How to complete this task →
Retype the entries exactly; omit all pictures.

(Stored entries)
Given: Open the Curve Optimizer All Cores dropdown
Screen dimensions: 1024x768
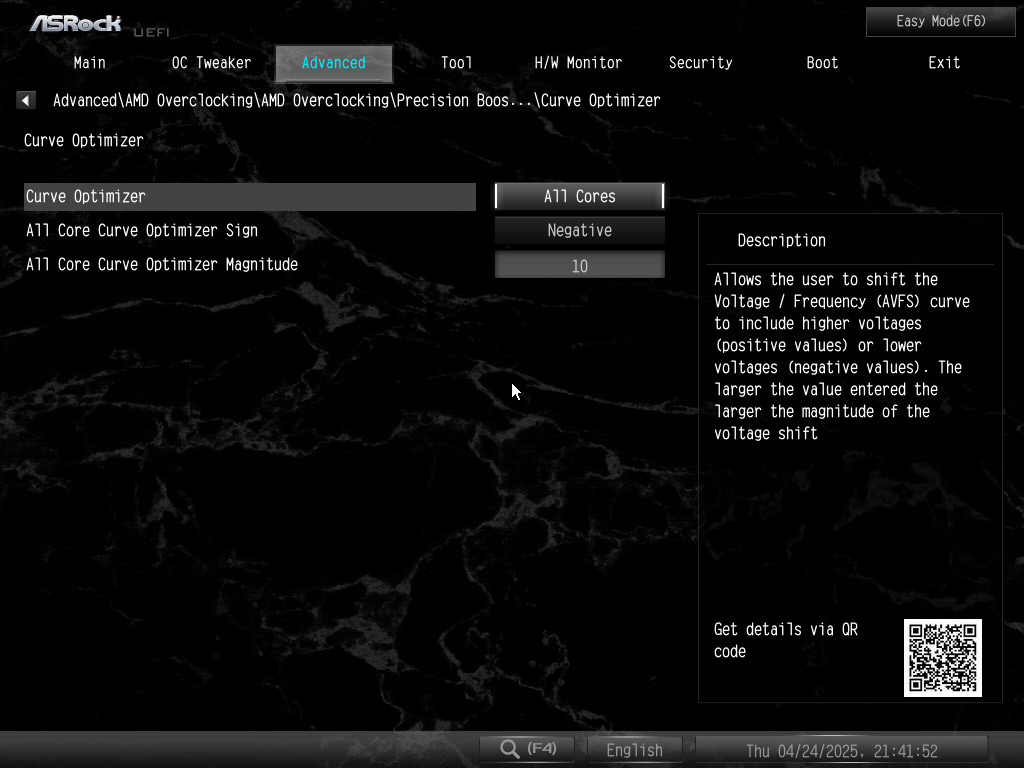Looking at the screenshot, I should 579,196.
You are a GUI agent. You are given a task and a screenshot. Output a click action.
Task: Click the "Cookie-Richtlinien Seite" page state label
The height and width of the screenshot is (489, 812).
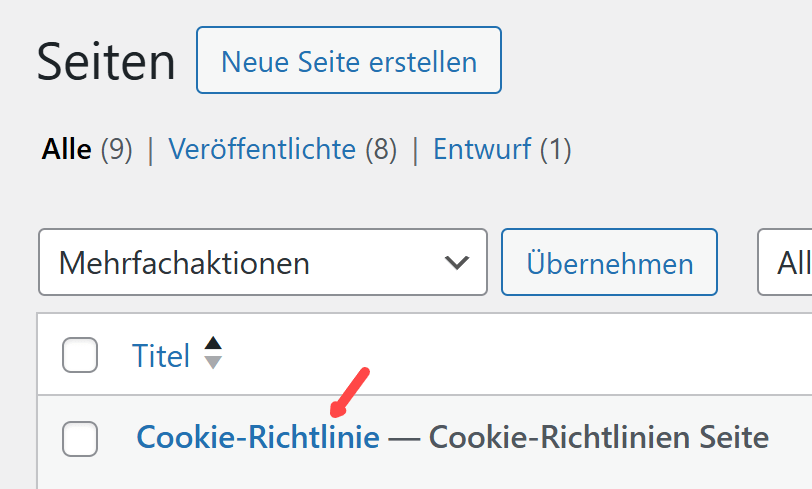[598, 437]

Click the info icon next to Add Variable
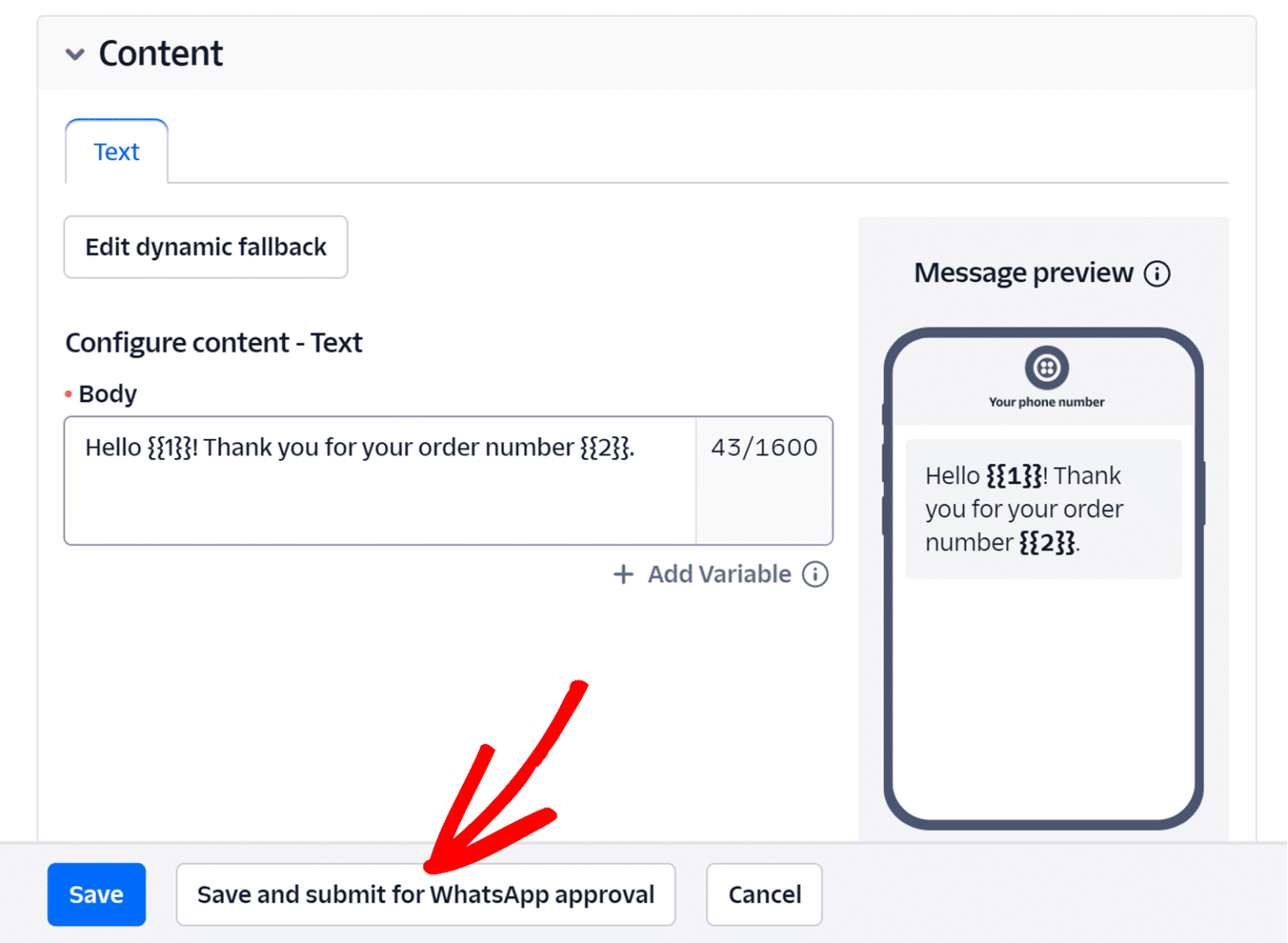(814, 575)
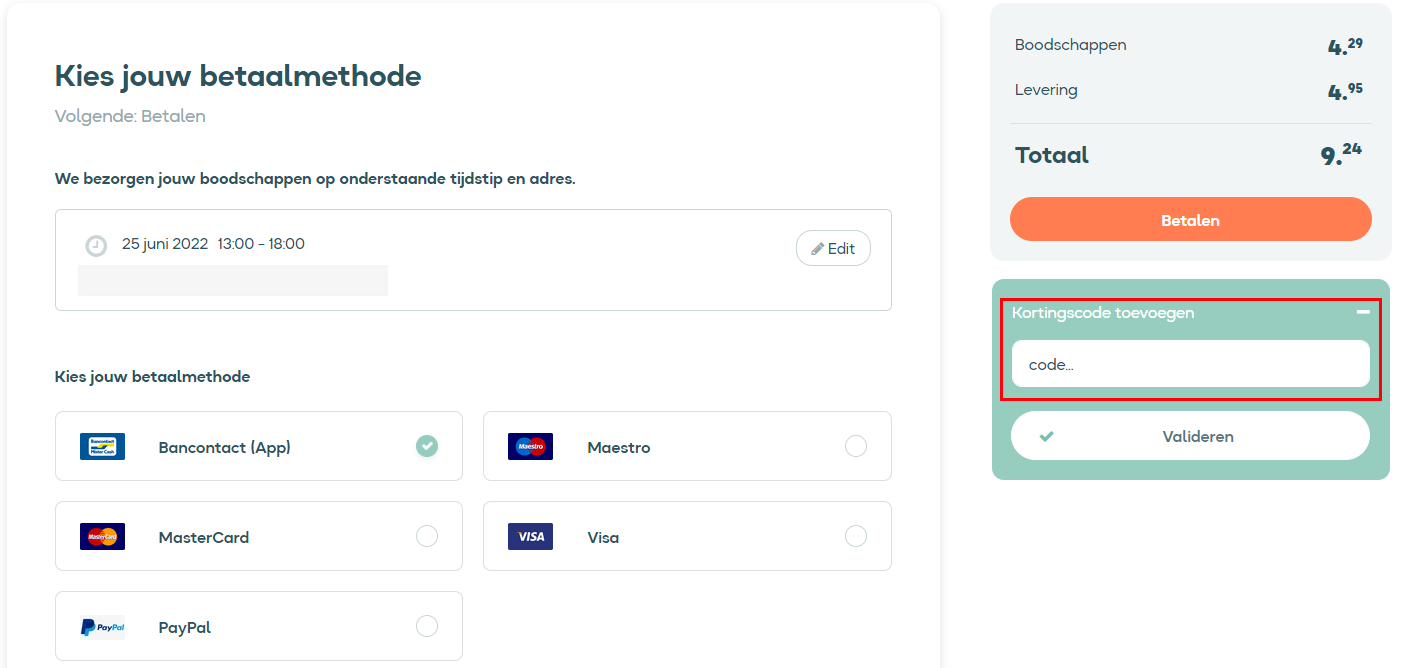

Task answer →
Given: Open the Curve Optimizer All Cores dropdown
Screen dimensions: 1024x768
Looking at the screenshot, I should 579,196.
You are a GUI agent. You are given a task and a screenshot. Output a click action.
Task: Click the "Cookie-Richtlinien Seite" page state label
The height and width of the screenshot is (489, 812).
[598, 437]

Click the info icon next to Add Variable
(814, 575)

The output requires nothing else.